> _EXERCISE DETAILS_: Starting with the line that contains "You are a GUI", repeat each line exactly through the final line of the listing. No picture should appear in the copy.

> _SUPPLIED ENTRIES_:
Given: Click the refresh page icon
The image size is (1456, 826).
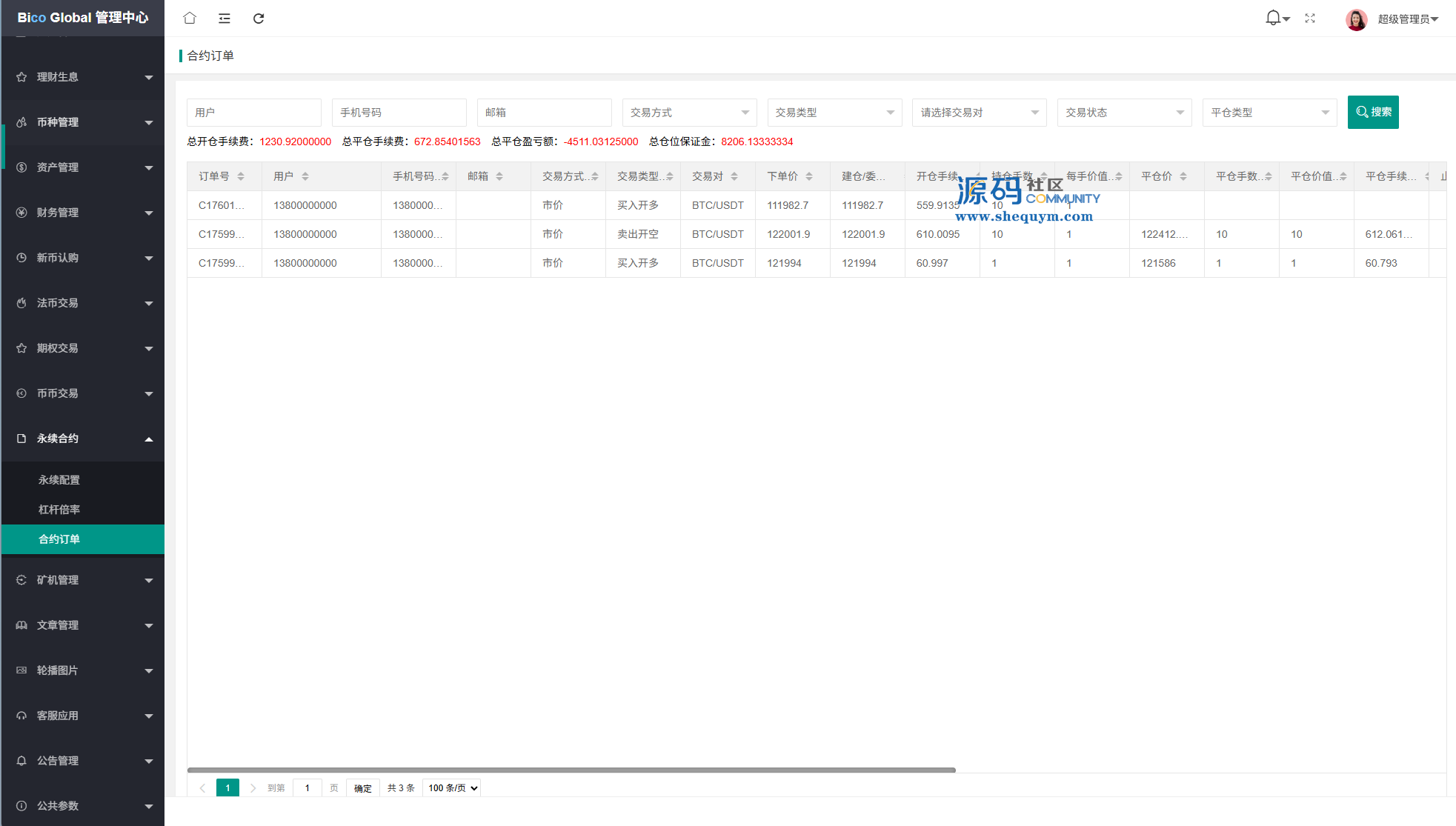Looking at the screenshot, I should (x=259, y=18).
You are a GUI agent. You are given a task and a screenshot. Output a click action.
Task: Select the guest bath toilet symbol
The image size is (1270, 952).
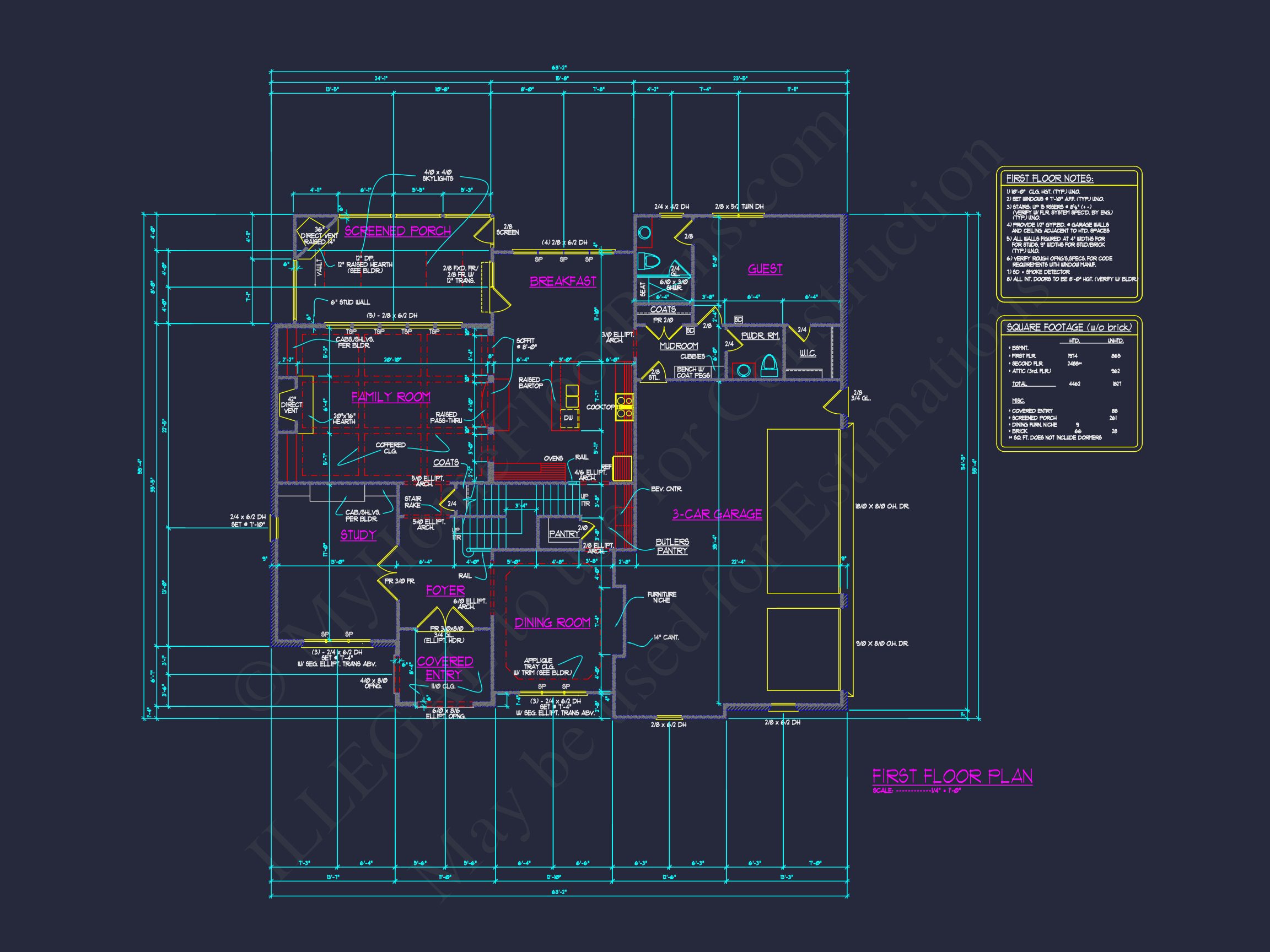(649, 262)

> _WRITTEN ANSWER_:
You are a GUI agent. You are given a task and a screenshot. Output a click action.
Task: Select the guest bath toilet symbol
The image size is (1270, 952).
(649, 262)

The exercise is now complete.